CacheU
Design

Design a Real-Time Game Leaderboard

A production-grade, internet-scale design for a real-time game leaderboard with low-latency score updates, ranking queries, push-based live updates, Redis sorted sets, Kafka-based ingestion, anti-cheat validation, and multi-region resilience.

A real-time game leaderboard looks simple on the surface.

A player finishes a match. Their score updates. Their rank changes.
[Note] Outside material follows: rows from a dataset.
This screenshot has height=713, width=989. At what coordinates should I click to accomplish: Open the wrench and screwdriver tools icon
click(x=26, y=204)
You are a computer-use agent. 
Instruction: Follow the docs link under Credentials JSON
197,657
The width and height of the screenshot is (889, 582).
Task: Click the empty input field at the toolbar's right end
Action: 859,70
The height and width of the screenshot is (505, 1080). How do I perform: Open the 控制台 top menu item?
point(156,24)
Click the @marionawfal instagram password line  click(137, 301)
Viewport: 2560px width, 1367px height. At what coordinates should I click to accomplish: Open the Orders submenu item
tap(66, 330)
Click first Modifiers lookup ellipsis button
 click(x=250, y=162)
Everyone sees the new position.

That sounds easy until the system grows.

Now the leaderboard must support:

  • millions of players
  • read-heavy traffic from rank lookups
  • write spikes during tournaments and events
  • low-latency score updates
  • top-N and “around me” queries
  • seasonal resets
  • multiple leaderboard types
  • real-time push updates
  • cheating prevention
  • deterministic tie-breaking
  • multi-region resilience

This is no longer just a database table with ORDER BY score DESC.

It becomes a distributed ranking system.

The challenge is to keep the leaderboard:

  • fast
  • correct enough
  • scalable
  • fault tolerant
  • abuse-resistant
  • cheap enough to operate

1. Introduction

Problem statement

Build a leaderboard system for an online game that can:

  • accept score submissions
  • compute ranks in real time
  • show top players globally or per region
  • show a player’s current rank
  • show nearby ranks
  • reset by season
  • push rank changes live to connected clients

Real-world scale

A serious game leaderboard may serve:

  • tens of millions of registered users
  • hundreds of thousands of concurrent users
  • thousands to tens of thousands of score updates per second
  • hundreds of thousands of leaderboard reads per second during peak events

Why this problem is difficult

The difficulty comes from the combination of:

  • high write rate: score updates are frequent
  • high read rate: players constantly check rank
  • low latency: updates should feel immediate
  • global consistency pressure: rankings must be believable
  • hot partitions: the top leaderboard gets hammered
  • fanout: live updates may need to reach many clients
  • cheating risk: game scores are often adversarial inputs

A good design has to optimize for the fast path while preserving correctness and recoverability.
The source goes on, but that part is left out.